Texte:
● ● ● ●

LES MOUVEMENTS CIRCULATOIRES
Le tympan de Conques est construit
sur le plan d'une maison (selon les règles de la rhétorique
définies par Hugues de Saint-Victor). Il est donc composé
de pièces (voir
la navigation au survol) bien distinctes, mais qui communiquent
souvent entre eux.
La circulation dans cet espace s'opère dans diverses directions :
- Les signes mnémotechniques gravés sur les bandeaux orientent le sens de lecture et soulignent
les correspondances. Ils sont retracés ci-contre par des flèches
orange qui relient le monde des vivants à celui des morts, le temps
de l'Ancien Testament à celui du Nouveau.
- La procession de l'Eglise en marche constitue une frise chronologique
qui se lit dans le sens de la flèche verte, progressant vers le
Christ.
- Un axe vertical, transcendantal, descend de la Croix glorieuse à
la pesée des âmes en passant par le Rédempteur.
-
La
flèche noire suit le cheminement du défunt par une trappe jusqu'à l'antre de Cerbère.
- Entre les deux portes d'entrée,
les flèches bleues
indiquent les deux circulations horizontales possibles vers les Tartares
via la gueule de Cerbère ou vers le seuil du paradis, à
travers la cloison poreuse qui y conduit.
- Enfin, d'autres cheminements transversaux existent : c'est le cas de la fameuse
"diagonale de la grâce"
qui descend depuis les ondes du Père jusqu'à l'homme restauré,
via les mains du Christ (flèche rouge). |
LES RUPTURES
Chaque compartiment est nettement séparé des autres par des murs ou des cloisons, des planchers, des toits, des linteaux de pierre.
Mais il y a des voies de communication entre tous ces secteurs qui ne sont isolés qu'en apparence.
Rupture
d’un plan, soustraction d’une pierre sur une voûte,
le procédé technique a pour but d’adapter l’image
à l’idée qu’elle suggère. L’artiste
est si conscient du pouvoir archétypique de la rupture, de l'ouverture,
voire de la faille, qu’il l’utilise quatre fois :
- le premier "trou" qui saute au yeux est celui de la trappe par laquelle le défunt descend vers les portes de l'Au-delà après son Jugement particulier :
- un retrait plus abstrait apparait dans l’écoinçon de sainte
Foy, par les deux arches ouvertes, privées de leur clef de voûte, littéralement coupées en deux, reliées d'un côté sur le passé et ouvertes de l'autre sur l'infini, constituant une subtile allégorie au au temple détruit et rebâti en trois jours par la Nouvelle alliance ;
- une troisième fois, avec le linteau rompu au deuxième étage du Tartare (1), pour
frayer la voie aux hérésies et établir une liaison
entre les péchés du pouvoir temporel et ceux du savoir et
de l’esprit (flèche blanche) ;
- enfin et surtout, la brèche majeure entre les deux registres supérieurs
du tympan, qui interrompt, juste au niveau de la mandorle du Christ, le
linteau de délimitation de l'Eternité et du temps présent
ouvrant une immense faille par laquelle jaillit
la Croix glorieuse. Cette visible absence de séparation télescope
le temps et ouvre définitivement le Ciel. (2)

● ● ● ●

Données fournies:
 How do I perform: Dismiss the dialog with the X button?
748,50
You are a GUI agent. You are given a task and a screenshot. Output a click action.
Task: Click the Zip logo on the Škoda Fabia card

● ● ● ●

Travail demandé:
A: Reproduisez fidèlement le passage du texte sur le tympan de Conques allant de « - Un axe vertical, transcendantal, descend » à « qui y conduit. ».
B: Répondez aux questions suivantes à l'aide du texte sur le tympan de Conques :
(i) Sur le plan de quel édifice le tympan est-il construit ?
(ii) Combien de fois l'artiste utilise-t-il la rupture ?
(iii) Que laisse jaillir la brèche majeure entre les deux registres supérieurs ?
C: Poursuivez le texte sur le tympan de Conques après sa dernière phrase.

Corrigé:
A:
- Un axe vertical, transcendantal, descend de la Croix glorieuse à
la pesée des âmes en passant par le Rédempteur.
-
La
flèche noire suit le cheminement du défunt par une trappe jusqu'à l'antre de Cerbère.
- Entre les deux portes d'entrée,
les flèches bleues
indiquent les deux circulations horizontales possibles vers les Tartares
via la gueule de Cerbère ou vers le seuil du paradis, à
travers la cloison poreuse qui y conduit.

B:
(i) Sur le plan d'une maison.
(ii) Quatre fois.
(iii) La Croix glorieuse.

C:
UN TYMPAN PLEIN DE VIDE
L’image de la pierre retirée
est inévitablement associée à l’idée
de l’irruption du Christ dans l’histoire de l’humanité
: elle commence par la pierre roulée à l'entrée du
Sépulcre au jour de la Résurrection, et s’achèvera
par les pierres tombales soulevées par
les anges au jour de la résurrection des morts. C'est par une faille encore que le sang du sacrifice du Golgotha descend jusqu'au crâne d'Adam pour lui apporter le Salut.
Associant l’image à l’idée, l’ouverture
symbolise la libération, l’élévation, la lumière,
le commencement, le mouvement. Le paradoxe dialectique du retrait apporte
un plus, comme le suggère la théologie négative. (3)
Ces ouvertures par lesquelles la verticalité se fraye un passage
sont une évocation visuelle de la transcendance. Mais elles permettent
également une manifestation tangible de l'immanence divine dans
l'ici-bas.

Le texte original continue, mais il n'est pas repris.